Researchers Explore Evolutionary Algorithms for Neural Network Training

Compared to standard neural network training techniques that are based on mathematical backpropagation, evolutionary training allows more complex neural architectures.

Machine learning researchers at Microsoft have demonstrated a technique for training deep neural networks that is based on biological mechanisms of genetic crossover and mutation. The technique is known as an evolutionary algorithm. Compared to standard neural network training techniques that are based on mathematical backpropagation, evolutionary training allows more complex neural architectures.

The Problem
A standard deep neural network can be thought of as a very complex mathematical function. Suppose you have data that looks like:

-1  0.29  1 0 0  0.67500  2
 1  0.33  0 1 0  0.58000  1
-1  0.25  0 1 0  0.63500  0
 1  0.42  0 0 1  0.71000  2
. . .

The data represents employees. The fields are sex (male = -1, female = +1), age (divided by 100), city (Anaheim = 100, Boulder = 010, Concord = 001), income (divided by 100,000), and job type (0 = management, 1 = sales, 2 = technical). The goal is to predict job type from the other four variables.

One possible neural architecture for this problem is 6-(10-10)-3. This means there are six input nodes, two hidden layers each with 10 nodes, and three output nodes. After the network has been trained, an input of (-1, 29, 1,0,0, 0.65000) might produce an output that looks like (0.27, 0.62, 0.11). The output values are called pseudo-probabilities and they represent the likelihood of each of the three possible job types. Therefore, this output would be interpreted as a prediction of 1 = sales because the value at location [1], 0.62, is the largest.

Figure 1: Training Using Backpropagation and Evolution
[Click on image for larger view.] Figure 1: Training Using Backpropagation and Evolution

The screenshot in Figure 1 shows an example of a network being trained using both standard backpropagation and using an evolutionary algorithm. In this example, the results are comparable -- both models give roughly 85 percent prediction accuracy.

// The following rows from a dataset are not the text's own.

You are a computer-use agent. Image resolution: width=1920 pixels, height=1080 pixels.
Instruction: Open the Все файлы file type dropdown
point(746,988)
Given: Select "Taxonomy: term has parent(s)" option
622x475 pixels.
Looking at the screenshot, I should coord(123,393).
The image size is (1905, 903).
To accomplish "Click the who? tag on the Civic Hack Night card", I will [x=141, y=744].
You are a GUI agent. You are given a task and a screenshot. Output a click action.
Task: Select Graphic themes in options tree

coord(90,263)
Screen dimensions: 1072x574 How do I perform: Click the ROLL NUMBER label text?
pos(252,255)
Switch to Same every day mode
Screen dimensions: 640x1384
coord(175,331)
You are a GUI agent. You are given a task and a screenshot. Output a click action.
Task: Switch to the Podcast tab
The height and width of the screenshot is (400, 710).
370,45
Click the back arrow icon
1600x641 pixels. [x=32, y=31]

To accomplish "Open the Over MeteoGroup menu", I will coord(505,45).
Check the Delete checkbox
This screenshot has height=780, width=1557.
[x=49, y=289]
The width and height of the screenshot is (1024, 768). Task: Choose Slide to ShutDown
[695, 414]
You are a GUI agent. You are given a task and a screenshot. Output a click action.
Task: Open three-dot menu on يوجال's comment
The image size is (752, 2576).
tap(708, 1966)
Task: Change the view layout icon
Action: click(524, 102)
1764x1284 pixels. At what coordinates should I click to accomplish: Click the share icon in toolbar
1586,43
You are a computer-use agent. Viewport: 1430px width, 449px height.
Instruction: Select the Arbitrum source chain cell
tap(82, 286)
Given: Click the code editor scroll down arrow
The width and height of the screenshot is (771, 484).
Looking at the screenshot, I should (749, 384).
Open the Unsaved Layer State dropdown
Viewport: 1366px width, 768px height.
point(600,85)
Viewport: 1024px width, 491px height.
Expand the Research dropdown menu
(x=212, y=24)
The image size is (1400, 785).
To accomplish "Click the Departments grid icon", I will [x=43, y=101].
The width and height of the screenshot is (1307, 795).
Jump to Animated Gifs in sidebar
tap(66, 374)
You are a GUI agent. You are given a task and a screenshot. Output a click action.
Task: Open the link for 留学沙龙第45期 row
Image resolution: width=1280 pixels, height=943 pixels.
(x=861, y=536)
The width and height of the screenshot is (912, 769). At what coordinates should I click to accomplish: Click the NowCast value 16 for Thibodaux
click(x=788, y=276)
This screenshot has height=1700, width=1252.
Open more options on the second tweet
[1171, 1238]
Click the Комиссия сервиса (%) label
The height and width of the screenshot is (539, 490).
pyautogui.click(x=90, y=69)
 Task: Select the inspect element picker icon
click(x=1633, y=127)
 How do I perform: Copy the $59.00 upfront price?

The number of input nodes and output nodes are determined by the problem to be solved. The number of hidden layers and the number of nodes in each hidden layer are called hyperparameters which means they're values that must be determined through experimentation guided by experience and intuition. More hidden layers and more nodes in each layer creates a more complex neural network.

For a 6-(10-10)-3 neural network, there are (6 * 10) + 10 + (10 * 10) + 10 + (10 * 3) + 3 = 213 constants called weights and biases. Each weight and bias is just a number, typically between about -5.0 and +5.0. The values of the weights and biases, along with a set of input values, determine the output of a neural network. The process of finding good values for the weights and biases is called training the network.

Training a neural network is accomplished by using a set of training data that has known input values and known, correct output values. A training algorithm searches through different combinations of values of the weights and biases, looking for a set of values where predicted outputs closely matched the known correct outputs in the training data.

Evolutionary Algorithms
Training modern neural networks is usually accomplished using a technique that is based on mathematical calculus called backpropagation (originally spelled back-propagation). There are many variations of backpropagation with names such as stochastic gradient descent (SGD) and Adam (adaptive moment estimation). Backpropagation was invented in the 1960s but didn't become the standard technique for training neural networks until about 2012.

Backpropagation training techniques are efficient and effective, but backpropagation has limitations. Specifically, for a network to be trained using backpropagation, all parts of the network must be mathematically differentiable. Training a neural network using an evolutionary algorithm works for any kind of neural network architecture.

Expressed in pseudo-code, evolutionary training is:

create a population of n solutions
loop many generations
  select two parents from population
  create a child solution from parents
  mutate child slightly
  replace a weak solution in pop with child
return best solution found

The diagram in Figure 2 illustrates the key ideas. Each parent is a possible solution to network training -- each parent has 213 values which are weights and biases for the network being trained. A crossover point is selected and a child is created from the left half of one parent and the right half of the other parent. The child is mutated slightly by adjusting randomly selected values. The new child is placed into the population of solutions, replacing a weak solution. After many generations, a good solution will evolve.

Figure 2: Evolutionary Crossover and Mutation
[Click on image for larger view.] Figure 2: Evolutionary Crossover and Mutation

What Does It Mean?
The Pure AI editors spoke with Dr. James McCaffrey from Microsoft Research. McCaffrey commented, "The idea of evolutionary algorithms for training neural networks has been looked at for many years. In general, for small and simple neural networks, the advantage gained by evolutionary training wasn't worth the added effort."

McCaffrey added, "But the new generation of large neural networks, especially those for natural language processing and image processing, when combined with greatly increased processing power, motivated us to take a new look at evolutionary algorithms for training."

McCaffrey further commented, "An area which hasn't been thoroughly explored is creating neural architectures that have non-differentiable components. Such architectures can be trained using evolutionary algorithms and might enable us to look at entirely new types of problems."